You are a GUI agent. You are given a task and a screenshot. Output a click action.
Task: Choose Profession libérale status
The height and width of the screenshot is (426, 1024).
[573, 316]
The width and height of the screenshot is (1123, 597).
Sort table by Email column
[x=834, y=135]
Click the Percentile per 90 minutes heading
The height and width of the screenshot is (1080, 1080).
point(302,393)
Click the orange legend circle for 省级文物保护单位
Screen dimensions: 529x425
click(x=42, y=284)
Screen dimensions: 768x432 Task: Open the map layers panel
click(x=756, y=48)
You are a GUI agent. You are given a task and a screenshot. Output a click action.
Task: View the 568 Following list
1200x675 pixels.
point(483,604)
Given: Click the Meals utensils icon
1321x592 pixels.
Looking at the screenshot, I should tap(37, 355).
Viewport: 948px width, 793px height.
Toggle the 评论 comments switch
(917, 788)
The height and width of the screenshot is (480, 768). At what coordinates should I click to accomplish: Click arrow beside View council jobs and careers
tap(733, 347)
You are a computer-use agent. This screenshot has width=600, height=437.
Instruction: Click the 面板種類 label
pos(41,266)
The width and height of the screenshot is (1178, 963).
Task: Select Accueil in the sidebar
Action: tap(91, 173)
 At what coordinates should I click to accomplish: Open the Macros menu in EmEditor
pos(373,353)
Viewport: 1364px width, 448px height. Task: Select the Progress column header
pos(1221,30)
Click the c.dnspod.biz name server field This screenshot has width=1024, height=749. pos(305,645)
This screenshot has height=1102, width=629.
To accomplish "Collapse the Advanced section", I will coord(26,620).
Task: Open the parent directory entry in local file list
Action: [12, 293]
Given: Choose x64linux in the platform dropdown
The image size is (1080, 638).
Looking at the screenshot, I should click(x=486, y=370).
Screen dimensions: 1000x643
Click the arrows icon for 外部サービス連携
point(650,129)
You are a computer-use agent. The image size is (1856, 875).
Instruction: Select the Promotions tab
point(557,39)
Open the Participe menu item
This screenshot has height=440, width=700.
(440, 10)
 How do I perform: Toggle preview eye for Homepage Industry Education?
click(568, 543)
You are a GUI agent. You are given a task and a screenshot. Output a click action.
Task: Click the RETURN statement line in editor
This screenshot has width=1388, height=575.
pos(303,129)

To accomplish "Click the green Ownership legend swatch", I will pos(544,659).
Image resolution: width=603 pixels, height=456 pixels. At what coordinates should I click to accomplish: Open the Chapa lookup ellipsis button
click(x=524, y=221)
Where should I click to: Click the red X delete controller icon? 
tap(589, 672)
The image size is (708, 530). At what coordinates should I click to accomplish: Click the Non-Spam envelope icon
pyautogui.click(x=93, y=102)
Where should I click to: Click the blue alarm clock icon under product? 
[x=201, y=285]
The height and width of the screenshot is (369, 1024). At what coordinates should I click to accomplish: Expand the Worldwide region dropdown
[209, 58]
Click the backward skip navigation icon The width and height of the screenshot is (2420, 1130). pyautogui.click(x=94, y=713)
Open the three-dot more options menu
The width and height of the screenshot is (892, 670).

_____

## Goal of the exercise:
Write the whole listing out again. Keep every line exactly as it is.

## Response to the task:
You are a GUI agent. You are given a task and a screenshot. Output a click action.
Task: Choose Profession libérale status
The height and width of the screenshot is (426, 1024).
[573, 316]
The width and height of the screenshot is (1123, 597).
Sort table by Email column
[x=834, y=135]
Click the Percentile per 90 minutes heading
The height and width of the screenshot is (1080, 1080).
point(302,393)
Click the orange legend circle for 省级文物保护单位
Screen dimensions: 529x425
click(x=42, y=284)
Screen dimensions: 768x432 Task: Open the map layers panel
click(x=756, y=48)
You are a GUI agent. You are given a task and a screenshot. Output a click action.
Task: View the 568 Following list
1200x675 pixels.
point(483,604)
Given: Click the Meals utensils icon
1321x592 pixels.
Looking at the screenshot, I should tap(37, 355).
Viewport: 948px width, 793px height.
Toggle the 评论 comments switch
(917, 788)
The height and width of the screenshot is (480, 768). At what coordinates should I click to accomplish: Click arrow beside View council jobs and careers
tap(733, 347)
You are a computer-use agent. This screenshot has width=600, height=437.
Instruction: Click the 面板種類 label
pos(41,266)
The width and height of the screenshot is (1178, 963).
Task: Select Accueil in the sidebar
Action: tap(91, 173)
 At what coordinates should I click to accomplish: Open the Macros menu in EmEditor
pos(373,353)
Viewport: 1364px width, 448px height. Task: Select the Progress column header
pos(1221,30)
Click the c.dnspod.biz name server field This screenshot has width=1024, height=749. pos(305,645)
This screenshot has height=1102, width=629.
To accomplish "Collapse the Advanced section", I will coord(26,620).
Task: Open the parent directory entry in local file list
Action: [12, 293]
Given: Choose x64linux in the platform dropdown
The image size is (1080, 638).
Looking at the screenshot, I should click(x=486, y=370).
Screen dimensions: 1000x643
Click the arrows icon for 外部サービス連携
point(650,129)
You are a computer-use agent. The image size is (1856, 875).
Instruction: Select the Promotions tab
point(557,39)
Open the Participe menu item
This screenshot has height=440, width=700.
(440, 10)
 How do I perform: Toggle preview eye for Homepage Industry Education?
click(568, 543)
You are a GUI agent. You are given a task and a screenshot. Output a click action.
Task: Click the RETURN statement line in editor
This screenshot has width=1388, height=575.
pos(303,129)

To accomplish "Click the green Ownership legend swatch", I will pos(544,659).
Image resolution: width=603 pixels, height=456 pixels. At what coordinates should I click to accomplish: Open the Chapa lookup ellipsis button
click(x=524, y=221)
Where should I click to: Click the red X delete controller icon? 
tap(589, 672)
The image size is (708, 530). At what coordinates should I click to accomplish: Click the Non-Spam envelope icon
pyautogui.click(x=93, y=102)
Where should I click to: Click the blue alarm clock icon under product? 
[x=201, y=285]
The height and width of the screenshot is (369, 1024). At what coordinates should I click to accomplish: Expand the Worldwide region dropdown
[209, 58]
Click the backward skip navigation icon The width and height of the screenshot is (2420, 1130). pyautogui.click(x=94, y=713)
Open the three-dot more options menu
The width and height of the screenshot is (892, 670).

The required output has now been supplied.